Her Collection of Poems | Teen Ink

Her Collection of Poems

October 20, 2014
By Makenzie22 GOLD, Greensboro, North Carolina
Makenzie22 GOLD, Greensboro, North Carolina
10 articles 0 photos 0 comments

Favorite Quote:
Whatever you do in life will be insignificant, but it's very important that you do it because nobody else will.



                  It started on this white sheet of paper, with the tip of this blue pen that smears the permanent stains, continued with each crease. Because it’s the way she sees them move against one another, as if a stand-off in time. The way her mother’s words never fully reach her eyes. All the empty phrases can’t help but pluck on the heartstrings that never quite knew how to bounce back. So she wrote a poem and called it “Seeking” because that’s what it was all about. Because they always said “keep your eyes peeled and your lips shut.” And in arms of the ocean her mother was always there to tuck her in at night, and she always dreamt of the stars. She looked for the golden star in the rhythm they stressed out in each line. With vacant notions she found they already had the stanzas memorized and unified them in iambic phrases that jutted out. So she went along in the motionless seasons, moving forward, but always looking back. And one day her mother’s inclination changed, where her words matched her eyes. A jut of force with livid misgivings snuffed out what was searching inside.

So in black and blues she wrote a poem, and named it “Falling” because that’s what it  was all about. She kept her eyes shut and her lips parted, flicking butts in the putts that burned holes through her shoes. When her mother stayed up late and never tucked her in at night. So she stopped dreaming of the stars, but burning of white daisy’s in palled eyes in the snuff. She looked for golden mascara that aligned poses of the wanted and departed of those of the “not.” The murmur of rhythm was cracked and sloshed in every red solo cup, that never added up, but jutted out. So she went along with the more inviting dares of the spawns, never looking back. And one day she realized it wasn’t the right season and wasn’t quite sure which way to turn, so she decided to fall back in oblivion—the easier raft.

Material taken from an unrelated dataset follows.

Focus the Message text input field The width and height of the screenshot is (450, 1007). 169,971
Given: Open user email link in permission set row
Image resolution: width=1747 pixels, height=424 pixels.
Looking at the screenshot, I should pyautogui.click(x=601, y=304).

So with pale fingertips she wrote one last poem on the back of a crinkled up napkin and named it “absolutely nothing” because that’s what it was really about. No phrases were uttered in her double twin bed, all the way down from the city, except when her mother called form time-to-time speaking in only stanzas of free verse. And when she was done he would come over, but this time she kept her lips parted and her eyes peeled wide. And at 3 in the morning he tucked her into bed, and she dreamt of nothing—only night-less days seemed to satisfy. So she slips on her golden heels, hidden in the back of her closet with straps that constrain the unknown of contentions. And one night her rhythm stopped and she never looked back, or forward, or at all. Instead she finally labored to the moon.